# Attaching tool box to trailer



## fishingtiger

I have been thinking about getting a truck bed tool box and putting it on the tongue of my 12 foot trailer. I have never owned a truck toolbox but are there attachments on the bottom of these boxes that I could somehow fit to the tongue of  a trailer? If not, would I have to custom weld it?

I have seen the specialty trailer tongue toolboxes at Tractor Supply but dont want to pay $300. I can find a used truck tool box in good shape on craigs list for $100. 

Any recommendations?

Thanks!


----------



## Boondocks

Self tapping sheetmetal screws


----------



## Harlee

I would center the tool box on the tongue, mark where the angle iron is and drill holes, two each side, one towards the front(hitch side) and one near the rear(trailer side).  Then bolt it down with fender washers and lock washers.

I am assuming that the tongue is angle iron.


----------



## Slingblade

Harlee said:


> I would center the tool box on the tongue, mark where the angle iron is and drill holes, two each side, one towards the front(hitch side) and one near the rear(trailer side).  Then bolt it down with fender washers and lock washers.
> 
> I am assuming that the tongue is angle iron.



This!


----------



## Misfire270

be careful backing and turning if box is wide.  i crushed two of them and ended up getting a smaller plasic box at lowes that locks and bolted it to tongue


----------



## cball917

i have mounted several to trailers. i can tell you this, if the box is wider than the tongue be really careful when turning or backing up. i have smashed 2 from this. but we drill holes through the box and frame rails on the tongue and bolt it together with big fender washers.


----------



## willec

One other option to drilling into the frame of the trailer is using U-bolts and drill holes in just the box.  I've monted several over the years and I dont like drilling into the frames of my trailers.  If you use the U-bolts the plate that runs inside the box clamps down on a larger area than the fender washers that just a little less likley to pull thru the thin metal or plastic of the box over time.  If you ever trade the trailer and want to keep the box you have not drilled holes in your frame.  In addition to how wide the box is try not to buy a box that your tailgate hits when you open it up.  Two things you can scuff the paint from the diamond plate and you can't open the tool box up and set out your items on the open tailgate.


----------



## fishingtiger

Great ideas! I will try to find a smaller box to make it easier backing and putting the tailgate down. I like the idea of u bolts.


----------



## jimbo4116

fishingtiger said:


> Great ideas!
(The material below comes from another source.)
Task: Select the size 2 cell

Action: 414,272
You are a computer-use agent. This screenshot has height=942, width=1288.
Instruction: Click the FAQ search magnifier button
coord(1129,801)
I will try to find a smaller box to make it easier backing and putting the tailgate down. I like the idea of u bolts.



Don't use U-bolts.  Drill your holes, use carriage bolts ran down through the box and a pre-drilled bar under the frame tubing.

Makes for a smoother surface on the floor of the box.


----------



## earl

jimbo4116 said:


> Don't use U-bolts.  Drill your holes, use carriage bolts ran down through the box and a pre-drilled bar under the frame tubing.
> 
> Makes for a smoother surface on the floor of the box.





Won't that it make it easier to steal ?


----------



## jimbo4116

earl said:


> Won't that it make it easier to steal ?



I can cut through a couple U-bolts as quicker with a cordless sawsall than take off the nuts. Use jam nut which you would do anyway,

That said I have never seen a 12 foot trailer with any type framing exposed other than a single piece of tubing.  If that is the case he is going to a frame and be sure it is jacknife proof when he is backing up.


----------



## Eddy M.

Harlee said:


> I would center the tool box on the tongue, mark where the angle iron is and drill holes, two each side, one towards the front(hitch side) and one near the rear(trailer side).  Then bolt it down with fender washers and lock washers.
> 
> I am assuming that the tongue is angle iron.



 just what I did with an aluminum tool box I got on here --cold galvanized the tapped holes and then took it off and made mounting holes inside the trailer for the box so I can use it mounted on the tongue or in the trailer bed


----------